Records to process:
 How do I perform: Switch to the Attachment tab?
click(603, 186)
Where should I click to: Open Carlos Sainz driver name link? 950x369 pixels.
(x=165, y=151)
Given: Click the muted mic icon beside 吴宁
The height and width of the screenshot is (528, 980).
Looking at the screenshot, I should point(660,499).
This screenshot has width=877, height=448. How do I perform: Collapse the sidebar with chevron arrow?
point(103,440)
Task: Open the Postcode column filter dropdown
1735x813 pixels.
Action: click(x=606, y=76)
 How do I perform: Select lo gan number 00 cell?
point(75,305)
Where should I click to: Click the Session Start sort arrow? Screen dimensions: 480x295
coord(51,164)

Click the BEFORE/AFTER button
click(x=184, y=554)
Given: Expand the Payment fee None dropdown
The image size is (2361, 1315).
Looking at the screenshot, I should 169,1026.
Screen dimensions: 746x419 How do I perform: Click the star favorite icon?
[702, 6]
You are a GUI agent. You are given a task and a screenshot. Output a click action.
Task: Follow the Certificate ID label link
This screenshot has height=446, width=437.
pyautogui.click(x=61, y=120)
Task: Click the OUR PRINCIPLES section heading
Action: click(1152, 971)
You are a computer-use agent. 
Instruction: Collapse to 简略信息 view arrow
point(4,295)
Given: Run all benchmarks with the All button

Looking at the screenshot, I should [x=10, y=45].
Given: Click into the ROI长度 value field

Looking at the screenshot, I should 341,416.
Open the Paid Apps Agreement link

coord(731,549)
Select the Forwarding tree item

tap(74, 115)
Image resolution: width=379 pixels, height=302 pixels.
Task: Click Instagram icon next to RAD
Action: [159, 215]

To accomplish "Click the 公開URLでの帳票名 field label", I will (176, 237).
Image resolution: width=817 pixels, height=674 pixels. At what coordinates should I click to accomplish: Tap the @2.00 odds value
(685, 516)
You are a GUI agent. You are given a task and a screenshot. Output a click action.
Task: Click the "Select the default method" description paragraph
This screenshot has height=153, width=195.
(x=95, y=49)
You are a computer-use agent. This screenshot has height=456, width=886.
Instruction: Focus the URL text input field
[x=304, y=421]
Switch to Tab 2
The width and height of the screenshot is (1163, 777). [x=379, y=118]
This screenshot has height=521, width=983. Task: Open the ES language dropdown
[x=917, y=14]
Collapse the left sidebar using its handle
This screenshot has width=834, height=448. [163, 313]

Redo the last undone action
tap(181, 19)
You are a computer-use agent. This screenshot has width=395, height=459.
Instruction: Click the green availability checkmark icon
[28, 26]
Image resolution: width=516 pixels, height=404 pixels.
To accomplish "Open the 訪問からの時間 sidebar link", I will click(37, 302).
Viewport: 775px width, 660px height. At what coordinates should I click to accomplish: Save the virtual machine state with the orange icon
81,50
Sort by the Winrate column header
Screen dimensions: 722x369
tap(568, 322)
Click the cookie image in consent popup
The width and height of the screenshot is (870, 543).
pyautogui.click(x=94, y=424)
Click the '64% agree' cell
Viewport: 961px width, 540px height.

Aim of the task: The listing is to be given again exactly, line for line.

Answer below:
 How do I perform: Switch to the Attachment tab?
click(603, 186)
Where should I click to: Open Carlos Sainz driver name link? 950x369 pixels.
(x=165, y=151)
Given: Click the muted mic icon beside 吴宁
The height and width of the screenshot is (528, 980).
Looking at the screenshot, I should point(660,499).
This screenshot has width=877, height=448. How do I perform: Collapse the sidebar with chevron arrow?
point(103,440)
Task: Open the Postcode column filter dropdown
1735x813 pixels.
Action: click(x=606, y=76)
 How do I perform: Select lo gan number 00 cell?
point(75,305)
Where should I click to: Click the Session Start sort arrow? Screen dimensions: 480x295
coord(51,164)

Click the BEFORE/AFTER button
click(x=184, y=554)
Given: Expand the Payment fee None dropdown
The image size is (2361, 1315).
Looking at the screenshot, I should 169,1026.
Screen dimensions: 746x419 How do I perform: Click the star favorite icon?
[702, 6]
You are a GUI agent. You are given a task and a screenshot. Output a click action.
Task: Follow the Certificate ID label link
This screenshot has height=446, width=437.
pyautogui.click(x=61, y=120)
Task: Click the OUR PRINCIPLES section heading
Action: click(1152, 971)
You are a computer-use agent. 
Instruction: Collapse to 简略信息 view arrow
point(4,295)
Given: Run all benchmarks with the All button

Looking at the screenshot, I should [x=10, y=45].
Given: Click into the ROI长度 value field

Looking at the screenshot, I should 341,416.
Open the Paid Apps Agreement link

coord(731,549)
Select the Forwarding tree item

tap(74, 115)
Image resolution: width=379 pixels, height=302 pixels.
Task: Click Instagram icon next to RAD
Action: [159, 215]

To accomplish "Click the 公開URLでの帳票名 field label", I will (176, 237).
Image resolution: width=817 pixels, height=674 pixels. At what coordinates should I click to accomplish: Tap the @2.00 odds value
(685, 516)
You are a GUI agent. You are given a task and a screenshot. Output a click action.
Task: Click the "Select the default method" description paragraph
This screenshot has height=153, width=195.
(x=95, y=49)
You are a computer-use agent. This screenshot has height=456, width=886.
Instruction: Focus the URL text input field
[x=304, y=421]
Switch to Tab 2
The width and height of the screenshot is (1163, 777). [x=379, y=118]
This screenshot has height=521, width=983. Task: Open the ES language dropdown
[x=917, y=14]
Collapse the left sidebar using its handle
This screenshot has width=834, height=448. [163, 313]

Redo the last undone action
tap(181, 19)
You are a computer-use agent. This screenshot has width=395, height=459.
Instruction: Click the green availability checkmark icon
[28, 26]
Image resolution: width=516 pixels, height=404 pixels.
To accomplish "Open the 訪問からの時間 sidebar link", I will click(37, 302).
Viewport: 775px width, 660px height. At what coordinates should I click to accomplish: Save the virtual machine state with the orange icon
81,50
Sort by the Winrate column header
Screen dimensions: 722x369
tap(568, 322)
Click the cookie image in consent popup
The width and height of the screenshot is (870, 543).
pyautogui.click(x=94, y=424)
Click the '64% agree' cell
Viewport: 961px width, 540px height.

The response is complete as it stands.